### Excerpted text
>> Start

GithubHelp home page GithubHelp logo

Comments (20)

kenji-miyake avatar kenji-miyake commented on July 24, 2024 2

Sent a PR: osrf/rocker#182

If it's not accepted, I'll add the following block in the Dockerfile.

## Set env for nvidia-container-runtime
ENV NVIDIA_VISIBLE_DEVICES all
ENV NVIDIA_DRIVER_CAPABILITIES compute,utility

from autoware.

VRichardJP avatar VRichardJP commented on July 24, 2024 1

Yes indeed, my latest is older than galactic-latest:

ghcr.io/autowarefoundation/autoware-universe               galactic-latest                                                          ea6b0e03f964   5 weeks ago     5.74GB
ghcr.io/autowarefoundation/autoware-universe               latest                                                                   35694ec40e8f   8 weeks ago     16.2GB

from autoware.

kenji-miyake avatar kenji-miyake commented on July 24, 2024 1

@angry-crab humble-latest doesn't contain CUDA now. Please use humble-latest-cuda instead.
https://github.com/autowarefoundation/autoware/pkgs/container/autoware-universe/26944787?tag=humble-latest-cuda

from autoware.

yukke42 avatar yukke42 commented on July 24, 2024 1

@kenji-miyake
I'm sorry for the late replay. AND thank you for identifying the cause of this issue!
I will close this issue after creating a PR to add your suggestion into the document.

from autoware.

LevieSun avatar LevieSun commented on July 24, 2024

I get the same problem

from autoware.

kenji-miyake avatar kenji-miyake commented on July 24, 2024

I think this will be resolved after we change the base image to 11.7.0-devel-ubuntu22.04.

But to do that, the network installation packages of cuDNN and TensorRT should be released.
https://developer.download.nvidia.com/compute/cuda/repos/ubuntu2204/x86_64/

I'm waiting for that.
Or if there is another better approach, I can try it out.

from autoware.

LevieSun avatar LevieSun commented on July 24, 2024

I think this will be resolved after we change the base image to 11.7.0-devel-ubuntu22.04.

>> End

### Set problem 1
Can you restate the thread from "But to do that, the" up to and including "waiting for that.", replacing "released" with "published"?

### Entries
>> Start

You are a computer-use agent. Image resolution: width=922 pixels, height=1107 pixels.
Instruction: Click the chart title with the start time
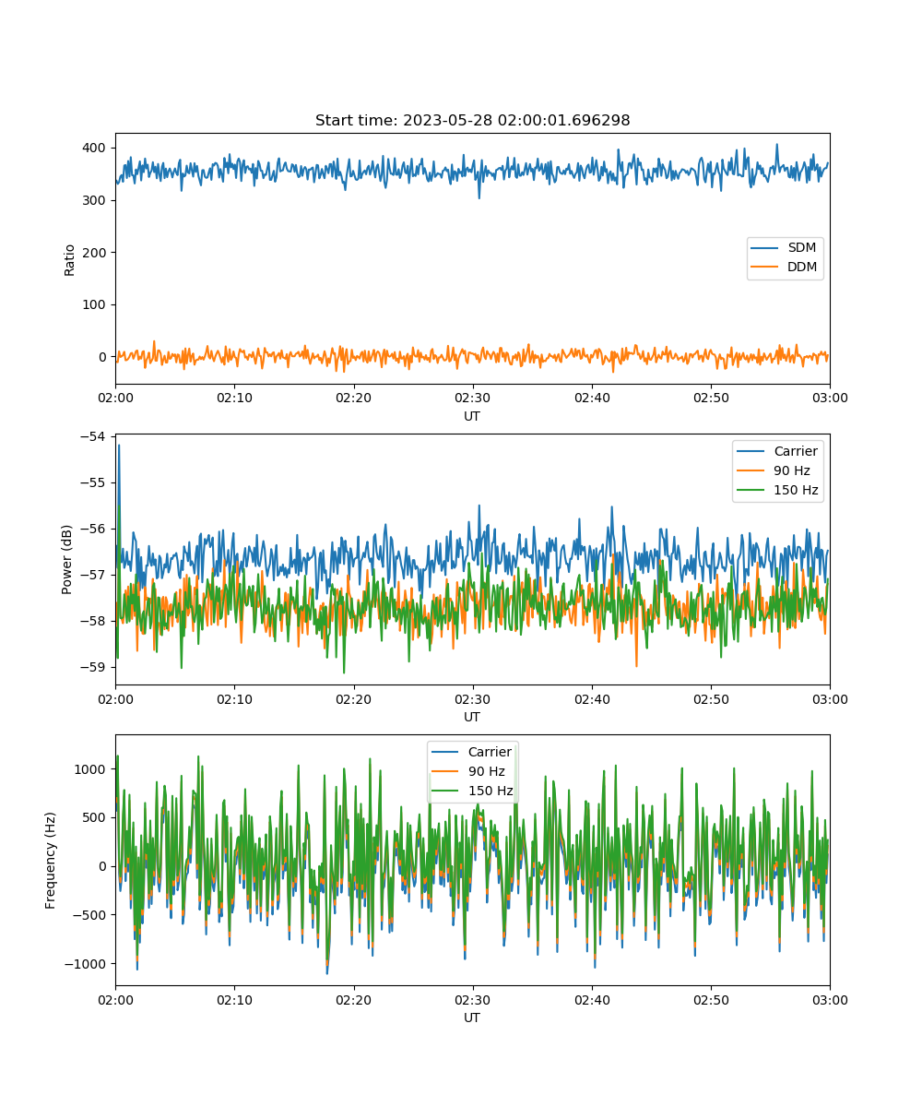[472, 120]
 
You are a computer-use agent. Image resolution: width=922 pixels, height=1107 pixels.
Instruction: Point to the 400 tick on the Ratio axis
[94, 148]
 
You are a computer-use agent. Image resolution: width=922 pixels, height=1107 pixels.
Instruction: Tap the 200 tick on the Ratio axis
[94, 253]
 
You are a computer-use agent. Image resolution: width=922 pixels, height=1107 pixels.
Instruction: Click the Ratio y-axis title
[69, 260]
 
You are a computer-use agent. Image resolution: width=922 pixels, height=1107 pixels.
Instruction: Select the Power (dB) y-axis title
[66, 559]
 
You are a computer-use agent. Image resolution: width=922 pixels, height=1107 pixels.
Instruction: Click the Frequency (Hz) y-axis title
[51, 861]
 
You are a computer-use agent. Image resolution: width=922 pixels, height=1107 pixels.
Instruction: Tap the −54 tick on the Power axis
[93, 436]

>> End

### Set problem 2
Which lines of the records hold the string "Power"? Copy each one.

### Task result 1
But to do that, the network installation packages of cuDNN and TensorRT should be published.
https://developer.download.nvidia.com/compute/cuda/repos/ubuntu2204/x86_64/

I'm waiting for that.

### Task result 2
Instruction: Select the Power (dB) y-axis title
Instruction: Tap the −54 tick on the Power axis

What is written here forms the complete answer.